Work instruction —
Of the lines in the data below, write out exactly those from the one holding "Task: Click the light cyan 职位颜色【默认】 swatch" through the one holding "Switch to the stages.py", both included.

Provided material —
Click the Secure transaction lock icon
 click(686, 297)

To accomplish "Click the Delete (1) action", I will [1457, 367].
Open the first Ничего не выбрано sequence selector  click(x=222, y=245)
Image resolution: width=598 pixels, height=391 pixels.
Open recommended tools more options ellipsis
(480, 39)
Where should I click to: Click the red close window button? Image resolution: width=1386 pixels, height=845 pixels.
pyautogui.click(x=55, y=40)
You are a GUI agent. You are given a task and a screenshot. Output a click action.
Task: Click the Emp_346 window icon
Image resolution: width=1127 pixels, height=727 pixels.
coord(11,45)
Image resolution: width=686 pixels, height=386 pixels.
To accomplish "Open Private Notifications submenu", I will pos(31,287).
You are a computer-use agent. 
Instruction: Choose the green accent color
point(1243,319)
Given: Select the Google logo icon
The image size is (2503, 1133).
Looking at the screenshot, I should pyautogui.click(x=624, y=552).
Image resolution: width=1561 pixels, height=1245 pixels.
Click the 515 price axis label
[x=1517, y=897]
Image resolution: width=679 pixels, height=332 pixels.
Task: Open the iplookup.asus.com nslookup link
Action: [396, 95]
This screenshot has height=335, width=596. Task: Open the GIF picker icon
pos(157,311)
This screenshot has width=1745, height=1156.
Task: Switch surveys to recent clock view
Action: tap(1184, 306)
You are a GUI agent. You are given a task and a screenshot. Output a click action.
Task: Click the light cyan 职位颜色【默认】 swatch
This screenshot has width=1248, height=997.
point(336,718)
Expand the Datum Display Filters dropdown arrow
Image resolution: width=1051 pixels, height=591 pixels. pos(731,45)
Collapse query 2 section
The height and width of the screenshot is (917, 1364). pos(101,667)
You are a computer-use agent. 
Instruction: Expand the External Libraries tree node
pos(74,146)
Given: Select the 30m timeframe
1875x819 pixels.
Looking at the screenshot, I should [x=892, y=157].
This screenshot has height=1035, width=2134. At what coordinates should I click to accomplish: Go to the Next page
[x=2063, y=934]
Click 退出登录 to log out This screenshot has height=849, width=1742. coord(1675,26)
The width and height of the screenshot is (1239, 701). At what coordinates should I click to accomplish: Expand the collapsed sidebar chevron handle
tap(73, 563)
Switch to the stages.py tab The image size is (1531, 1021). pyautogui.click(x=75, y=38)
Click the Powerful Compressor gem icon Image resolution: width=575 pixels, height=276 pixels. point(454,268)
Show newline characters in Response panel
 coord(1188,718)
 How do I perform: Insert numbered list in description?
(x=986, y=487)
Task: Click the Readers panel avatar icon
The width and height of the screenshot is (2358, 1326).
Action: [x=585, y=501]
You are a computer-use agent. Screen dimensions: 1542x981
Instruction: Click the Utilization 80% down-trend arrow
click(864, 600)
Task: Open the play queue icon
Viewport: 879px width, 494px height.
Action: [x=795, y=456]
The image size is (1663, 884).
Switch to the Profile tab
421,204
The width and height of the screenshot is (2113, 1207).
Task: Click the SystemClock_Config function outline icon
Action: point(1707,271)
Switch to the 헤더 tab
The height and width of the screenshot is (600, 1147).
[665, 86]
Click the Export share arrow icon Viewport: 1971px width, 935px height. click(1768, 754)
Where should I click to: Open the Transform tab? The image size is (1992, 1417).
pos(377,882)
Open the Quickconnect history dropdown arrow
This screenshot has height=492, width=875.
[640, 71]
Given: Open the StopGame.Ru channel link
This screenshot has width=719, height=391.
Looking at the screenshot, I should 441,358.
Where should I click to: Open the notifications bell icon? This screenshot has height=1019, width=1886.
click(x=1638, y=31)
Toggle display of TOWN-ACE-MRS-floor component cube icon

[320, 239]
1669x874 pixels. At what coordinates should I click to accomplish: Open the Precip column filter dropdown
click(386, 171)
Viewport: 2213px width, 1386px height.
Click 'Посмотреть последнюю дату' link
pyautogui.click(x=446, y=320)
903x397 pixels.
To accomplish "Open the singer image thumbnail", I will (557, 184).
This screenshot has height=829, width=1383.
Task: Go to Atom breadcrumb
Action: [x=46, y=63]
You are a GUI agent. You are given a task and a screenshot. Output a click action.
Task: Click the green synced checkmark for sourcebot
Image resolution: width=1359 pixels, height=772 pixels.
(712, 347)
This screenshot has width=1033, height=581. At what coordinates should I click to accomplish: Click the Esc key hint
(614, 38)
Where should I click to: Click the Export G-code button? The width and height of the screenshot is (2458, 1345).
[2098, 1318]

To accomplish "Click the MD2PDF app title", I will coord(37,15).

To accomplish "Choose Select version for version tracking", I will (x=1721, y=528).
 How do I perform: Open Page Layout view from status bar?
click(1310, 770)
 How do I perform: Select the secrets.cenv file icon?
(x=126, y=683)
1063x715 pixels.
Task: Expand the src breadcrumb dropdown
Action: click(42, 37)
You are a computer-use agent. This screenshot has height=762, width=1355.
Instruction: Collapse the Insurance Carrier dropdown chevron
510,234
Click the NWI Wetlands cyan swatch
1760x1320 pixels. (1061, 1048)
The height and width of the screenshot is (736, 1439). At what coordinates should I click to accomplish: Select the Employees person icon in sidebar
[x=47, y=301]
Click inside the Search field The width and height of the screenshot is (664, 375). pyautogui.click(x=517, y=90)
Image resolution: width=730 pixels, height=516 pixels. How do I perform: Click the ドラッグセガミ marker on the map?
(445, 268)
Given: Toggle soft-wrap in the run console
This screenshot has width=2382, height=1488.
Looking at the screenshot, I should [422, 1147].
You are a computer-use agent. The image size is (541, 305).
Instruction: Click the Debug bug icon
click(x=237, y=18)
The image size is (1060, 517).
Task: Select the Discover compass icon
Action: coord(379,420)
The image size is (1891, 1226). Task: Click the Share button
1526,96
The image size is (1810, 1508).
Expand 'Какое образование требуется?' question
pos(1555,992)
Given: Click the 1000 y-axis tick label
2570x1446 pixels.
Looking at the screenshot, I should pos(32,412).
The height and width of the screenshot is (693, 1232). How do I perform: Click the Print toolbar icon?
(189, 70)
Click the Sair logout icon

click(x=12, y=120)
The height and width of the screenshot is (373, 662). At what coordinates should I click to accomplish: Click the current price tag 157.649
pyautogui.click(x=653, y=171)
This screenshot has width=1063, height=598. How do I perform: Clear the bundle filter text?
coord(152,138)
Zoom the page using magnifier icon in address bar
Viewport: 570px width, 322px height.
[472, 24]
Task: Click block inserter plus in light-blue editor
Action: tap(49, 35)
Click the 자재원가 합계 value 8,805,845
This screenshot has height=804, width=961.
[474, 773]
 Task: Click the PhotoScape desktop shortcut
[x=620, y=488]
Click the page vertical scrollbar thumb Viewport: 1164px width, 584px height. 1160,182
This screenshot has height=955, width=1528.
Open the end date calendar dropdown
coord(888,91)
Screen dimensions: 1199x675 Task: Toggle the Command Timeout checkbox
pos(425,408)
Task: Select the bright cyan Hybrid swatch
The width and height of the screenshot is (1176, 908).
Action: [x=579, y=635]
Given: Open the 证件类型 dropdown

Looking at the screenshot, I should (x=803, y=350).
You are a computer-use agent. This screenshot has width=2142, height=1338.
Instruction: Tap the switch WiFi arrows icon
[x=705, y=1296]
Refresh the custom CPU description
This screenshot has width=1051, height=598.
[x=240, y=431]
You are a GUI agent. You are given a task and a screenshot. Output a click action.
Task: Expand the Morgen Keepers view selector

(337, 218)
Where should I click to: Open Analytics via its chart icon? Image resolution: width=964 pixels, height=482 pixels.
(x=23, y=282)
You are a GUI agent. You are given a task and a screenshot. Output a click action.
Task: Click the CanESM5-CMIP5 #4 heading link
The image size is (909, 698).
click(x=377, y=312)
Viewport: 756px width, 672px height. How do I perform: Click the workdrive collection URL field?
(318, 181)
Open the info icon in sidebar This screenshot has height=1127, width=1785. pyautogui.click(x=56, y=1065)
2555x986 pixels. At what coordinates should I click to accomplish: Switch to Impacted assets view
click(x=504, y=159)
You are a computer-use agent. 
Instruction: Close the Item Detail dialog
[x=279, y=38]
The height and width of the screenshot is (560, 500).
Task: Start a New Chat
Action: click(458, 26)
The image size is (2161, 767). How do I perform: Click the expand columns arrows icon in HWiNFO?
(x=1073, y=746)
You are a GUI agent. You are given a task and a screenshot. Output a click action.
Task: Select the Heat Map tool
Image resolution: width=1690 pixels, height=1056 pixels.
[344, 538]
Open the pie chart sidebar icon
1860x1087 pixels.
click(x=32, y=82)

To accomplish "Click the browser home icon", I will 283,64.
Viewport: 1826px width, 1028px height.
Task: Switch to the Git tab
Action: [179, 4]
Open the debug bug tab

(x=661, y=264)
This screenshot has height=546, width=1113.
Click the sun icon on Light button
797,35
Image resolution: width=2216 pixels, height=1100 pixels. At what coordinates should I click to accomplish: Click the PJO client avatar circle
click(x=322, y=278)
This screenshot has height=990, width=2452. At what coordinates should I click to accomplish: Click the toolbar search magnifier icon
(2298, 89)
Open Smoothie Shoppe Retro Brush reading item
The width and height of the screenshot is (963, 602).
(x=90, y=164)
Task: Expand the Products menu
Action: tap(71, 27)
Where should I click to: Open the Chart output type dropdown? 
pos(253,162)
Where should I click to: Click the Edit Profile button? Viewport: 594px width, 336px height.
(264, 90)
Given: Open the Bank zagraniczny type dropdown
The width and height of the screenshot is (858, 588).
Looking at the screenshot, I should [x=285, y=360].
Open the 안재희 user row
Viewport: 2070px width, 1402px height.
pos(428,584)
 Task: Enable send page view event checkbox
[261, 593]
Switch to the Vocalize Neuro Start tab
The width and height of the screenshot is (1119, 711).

Written response —
Task: Click the light cyan 职位颜色【默认】 swatch
This screenshot has width=1248, height=997.
point(336,718)
Expand the Datum Display Filters dropdown arrow
Image resolution: width=1051 pixels, height=591 pixels. pos(731,45)
Collapse query 2 section
The height and width of the screenshot is (917, 1364). pos(101,667)
You are a computer-use agent. 
Instruction: Expand the External Libraries tree node
pos(74,146)
Given: Select the 30m timeframe
1875x819 pixels.
Looking at the screenshot, I should [x=892, y=157].
This screenshot has height=1035, width=2134. At what coordinates should I click to accomplish: Go to the Next page
[x=2063, y=934]
Click 退出登录 to log out This screenshot has height=849, width=1742. coord(1675,26)
The width and height of the screenshot is (1239, 701). At what coordinates should I click to accomplish: Expand the collapsed sidebar chevron handle
tap(73, 563)
Switch to the stages.py tab The image size is (1531, 1021). pyautogui.click(x=75, y=38)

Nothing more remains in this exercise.